----- Provided passage -----

With a market value of Rs 29,000 crore and a net worth of Rs 8,000 crore, the eight-year-old Indiabulls group has sky-high ambitions. Property development and consumer finance are the current thrust areas. Retailing, insurance, banking, mutual funds, power and telecom are on the cards. Chairman Sameer Gehlaut (34) and Co-founder Rajiv Rattan (35) are in build-up mode, but are the foundations strong enough?
February 2000: On a wintry morning in London, four gentlemen get into a huddle at the headquarters of Mittal Steel (now Arcelor-Mittal), the world’s largest steel manufacturer. It’s biting cold outside, but inside an air of warm optimism prevails.
Sameer Gehlaut and Saurabh Mittal, two of the co-founders of Indian stock broking upstart Indiabulls Financial Services Ltd (IBFSL), are in the last lap of negotiations for angel funding from steel baron Lakshmi N. Mittal (no relation to Saurabh Mittal). Present at the meeting are Mittal’s son, Aditya Mittal, then Vice Chairman on the board of directors of LNM Holdings, and Rishi Khosla, Mittal’s fund manager.

----- Extracted material -----

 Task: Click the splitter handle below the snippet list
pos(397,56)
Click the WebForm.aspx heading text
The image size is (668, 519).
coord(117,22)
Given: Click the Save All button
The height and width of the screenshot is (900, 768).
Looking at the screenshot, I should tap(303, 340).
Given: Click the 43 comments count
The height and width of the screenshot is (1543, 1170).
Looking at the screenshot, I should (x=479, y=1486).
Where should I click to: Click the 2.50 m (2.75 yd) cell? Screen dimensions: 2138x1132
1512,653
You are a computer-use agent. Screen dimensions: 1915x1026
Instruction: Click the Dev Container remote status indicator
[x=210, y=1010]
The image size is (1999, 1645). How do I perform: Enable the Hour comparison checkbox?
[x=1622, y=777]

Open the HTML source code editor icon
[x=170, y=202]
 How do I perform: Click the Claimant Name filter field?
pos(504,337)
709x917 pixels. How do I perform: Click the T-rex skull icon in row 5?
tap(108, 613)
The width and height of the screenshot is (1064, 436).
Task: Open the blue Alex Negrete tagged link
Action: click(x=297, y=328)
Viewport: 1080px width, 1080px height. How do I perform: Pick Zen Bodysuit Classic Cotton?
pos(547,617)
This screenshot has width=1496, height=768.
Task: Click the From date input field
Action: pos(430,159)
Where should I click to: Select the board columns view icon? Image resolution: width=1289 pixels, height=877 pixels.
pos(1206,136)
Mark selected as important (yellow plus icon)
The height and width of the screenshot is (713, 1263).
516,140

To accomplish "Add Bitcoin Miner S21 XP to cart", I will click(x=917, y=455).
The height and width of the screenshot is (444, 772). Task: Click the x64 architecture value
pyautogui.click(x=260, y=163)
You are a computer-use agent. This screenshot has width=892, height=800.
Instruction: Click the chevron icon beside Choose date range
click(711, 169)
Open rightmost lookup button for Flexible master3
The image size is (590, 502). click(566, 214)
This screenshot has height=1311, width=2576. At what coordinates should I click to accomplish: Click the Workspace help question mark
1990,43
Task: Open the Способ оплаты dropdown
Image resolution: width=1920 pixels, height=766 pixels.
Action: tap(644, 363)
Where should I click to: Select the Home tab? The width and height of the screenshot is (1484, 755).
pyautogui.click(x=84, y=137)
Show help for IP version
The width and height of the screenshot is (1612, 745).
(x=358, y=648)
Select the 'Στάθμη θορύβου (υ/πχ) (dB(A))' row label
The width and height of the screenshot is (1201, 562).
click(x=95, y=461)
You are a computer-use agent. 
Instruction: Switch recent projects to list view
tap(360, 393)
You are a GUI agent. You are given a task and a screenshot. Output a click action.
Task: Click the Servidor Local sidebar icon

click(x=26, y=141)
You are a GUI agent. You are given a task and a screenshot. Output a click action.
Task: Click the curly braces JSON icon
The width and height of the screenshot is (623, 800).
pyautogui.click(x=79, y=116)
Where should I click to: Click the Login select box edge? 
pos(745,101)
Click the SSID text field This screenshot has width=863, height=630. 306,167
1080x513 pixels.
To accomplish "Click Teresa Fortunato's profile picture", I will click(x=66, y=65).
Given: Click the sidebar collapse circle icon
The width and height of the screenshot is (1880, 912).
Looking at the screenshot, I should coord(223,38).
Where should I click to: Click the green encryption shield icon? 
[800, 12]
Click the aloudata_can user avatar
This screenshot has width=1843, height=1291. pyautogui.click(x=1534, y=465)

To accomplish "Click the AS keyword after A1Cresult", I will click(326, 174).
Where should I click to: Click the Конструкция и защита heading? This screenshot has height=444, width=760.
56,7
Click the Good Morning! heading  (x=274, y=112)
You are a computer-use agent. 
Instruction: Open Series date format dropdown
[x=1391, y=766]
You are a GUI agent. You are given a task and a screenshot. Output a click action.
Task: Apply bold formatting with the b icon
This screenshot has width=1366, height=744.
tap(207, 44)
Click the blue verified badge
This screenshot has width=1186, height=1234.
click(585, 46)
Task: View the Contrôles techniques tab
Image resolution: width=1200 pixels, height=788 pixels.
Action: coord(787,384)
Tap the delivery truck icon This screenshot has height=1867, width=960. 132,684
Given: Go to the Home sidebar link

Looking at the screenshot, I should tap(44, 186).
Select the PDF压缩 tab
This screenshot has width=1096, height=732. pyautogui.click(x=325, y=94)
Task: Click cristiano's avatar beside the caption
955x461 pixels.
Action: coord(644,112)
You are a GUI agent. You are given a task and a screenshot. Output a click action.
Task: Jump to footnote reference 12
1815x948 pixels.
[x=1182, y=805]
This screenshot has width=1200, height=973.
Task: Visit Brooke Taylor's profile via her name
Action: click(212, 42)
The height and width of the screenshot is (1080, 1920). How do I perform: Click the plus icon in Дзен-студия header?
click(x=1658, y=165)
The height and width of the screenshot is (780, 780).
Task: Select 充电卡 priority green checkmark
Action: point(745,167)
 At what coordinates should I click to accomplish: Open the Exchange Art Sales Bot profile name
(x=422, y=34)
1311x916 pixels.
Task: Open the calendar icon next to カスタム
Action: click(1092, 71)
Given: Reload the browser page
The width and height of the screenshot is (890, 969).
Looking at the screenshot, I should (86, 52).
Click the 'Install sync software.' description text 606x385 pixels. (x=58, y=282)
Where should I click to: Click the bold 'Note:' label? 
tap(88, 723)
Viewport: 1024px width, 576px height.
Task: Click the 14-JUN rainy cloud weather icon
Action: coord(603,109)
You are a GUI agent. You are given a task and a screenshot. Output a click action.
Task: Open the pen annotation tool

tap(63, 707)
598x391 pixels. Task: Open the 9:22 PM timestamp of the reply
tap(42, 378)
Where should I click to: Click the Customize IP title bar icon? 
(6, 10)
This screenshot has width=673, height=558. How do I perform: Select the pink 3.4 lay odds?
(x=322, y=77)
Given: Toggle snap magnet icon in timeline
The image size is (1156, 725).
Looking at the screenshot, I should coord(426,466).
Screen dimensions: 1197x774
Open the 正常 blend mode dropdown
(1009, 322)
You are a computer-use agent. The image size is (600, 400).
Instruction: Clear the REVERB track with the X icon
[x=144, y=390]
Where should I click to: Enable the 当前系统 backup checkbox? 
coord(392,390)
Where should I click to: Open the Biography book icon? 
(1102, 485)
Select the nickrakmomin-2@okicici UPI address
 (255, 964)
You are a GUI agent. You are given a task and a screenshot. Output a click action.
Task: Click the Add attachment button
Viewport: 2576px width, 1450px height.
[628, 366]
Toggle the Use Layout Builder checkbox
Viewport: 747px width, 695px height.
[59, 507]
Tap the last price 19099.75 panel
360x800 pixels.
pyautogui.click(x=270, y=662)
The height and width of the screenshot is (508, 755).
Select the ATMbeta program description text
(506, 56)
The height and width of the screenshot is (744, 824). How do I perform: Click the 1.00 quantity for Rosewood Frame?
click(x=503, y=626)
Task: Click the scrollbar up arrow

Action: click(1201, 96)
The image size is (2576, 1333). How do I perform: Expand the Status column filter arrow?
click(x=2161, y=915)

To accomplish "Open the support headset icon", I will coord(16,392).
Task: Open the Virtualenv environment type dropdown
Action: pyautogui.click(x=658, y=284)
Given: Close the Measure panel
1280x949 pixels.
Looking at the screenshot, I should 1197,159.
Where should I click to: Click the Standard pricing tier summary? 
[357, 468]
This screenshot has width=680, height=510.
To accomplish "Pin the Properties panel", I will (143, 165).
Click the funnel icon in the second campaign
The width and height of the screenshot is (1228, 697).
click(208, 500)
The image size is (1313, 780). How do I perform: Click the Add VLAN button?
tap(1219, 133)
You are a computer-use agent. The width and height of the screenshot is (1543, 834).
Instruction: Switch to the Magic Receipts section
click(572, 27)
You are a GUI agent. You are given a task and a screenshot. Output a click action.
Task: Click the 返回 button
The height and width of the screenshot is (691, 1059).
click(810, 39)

-----

* Your goal: According to the Indiabulls passage, what position did Aditya Mittal hold at the time of the London meeting? The entries are unrelated to the Indiabulls passage and stand as separate material.

* Right answer: Vice Chairman on the board of directors of LNM Holdings